With a non-zero mask, I assume it's guaranteed that it does page fault if the 16 bytes includes any non-writeable pages. Or maybe some implementations do the mask suppress faults even when some storing does happen (zeros in the unmapped page, but non-zero elsewhere)
It's not a fast instruction anyway on real CPUs.
maskmovdqu
might have been good sometimes on single-core Pentium 4 (or not IDK), and/or its MMX predecessor was maybe useful on in-order Pentium. Masked cache-bypassing stores are much less useful on modern CPUs where L3 is the normal backstop, and caches are large. Perhaps more importantly, there's more machinery between a single core and the memory controller(s) because everything has to work correctly even if another core did reload this memory at some point, so a partial-line write is maybe even less efficient.
It's generally a terrible choice if you really are only storing 8 or 12 bytes total. (Basically the same as an NT store that doesn't write a full line). Especially if you're using multiple narrow stores to grab pieces of data and put them into one contiguous stream.

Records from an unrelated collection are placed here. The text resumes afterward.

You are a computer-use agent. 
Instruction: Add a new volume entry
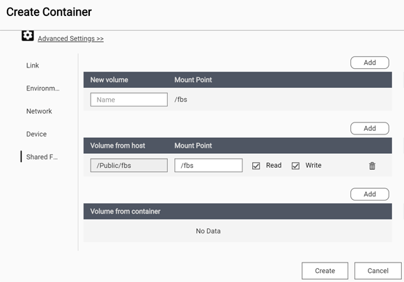(x=369, y=63)
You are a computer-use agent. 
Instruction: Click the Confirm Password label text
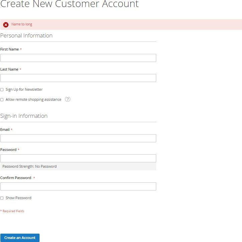pyautogui.click(x=16, y=178)
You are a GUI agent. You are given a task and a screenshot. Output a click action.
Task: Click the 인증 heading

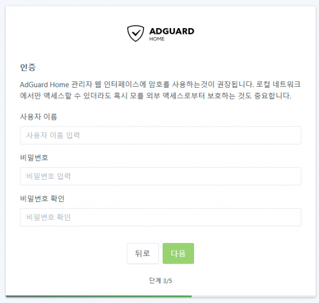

I would not assume that multiple overlapping maskmovdqu
stores will result in a single efficient store of a whole cache line once you eventually finish one, even if the masks mean no byte is actually written twice.
L1d cache is excellent for buffering multiple small writes to a cache line before it's eventually done; use that normal stores unless you can do a few NT stores nearly back-to-back.

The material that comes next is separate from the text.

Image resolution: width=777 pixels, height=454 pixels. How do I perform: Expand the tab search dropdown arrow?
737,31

To store the top 8 bytes of an XMM register, use movhps
.
Writing into cache also makes it fine to do overlapping stores, like movdqu
. So you can concatenate a few 12-byte objects by shuffling them each to the bottom of an XMM register (or loading them that way in the first place), then use movdqu
stores to [rdi]
, [rdi+12]
, [rdi+24]
, etc. The 4-byte overlap is totally fine; coalescing in the store buffer may absorb it before it even commits to L1d cache, or if not then L1d cache is still pretty fast.
At the start of writing a large array, if you don't know the alignment you can do an unaligned movdqu
of the first 16 bytes of your output. Then do the first 16-byte aligned store possibly overlapping with that. If your total output size is always >= 16 bytes, this strategy doesn't need a lot of branching to let you do aligned stores for most of it. At the end you can do the same thing with a final potentially-unaligned vector that might partially overlap the last aligned vector. (Or if the array is aligned, then there's no overlap and it's aligned too. movdqu
is just as fast as movdqa
if the address is aligned, on modern CPUs.)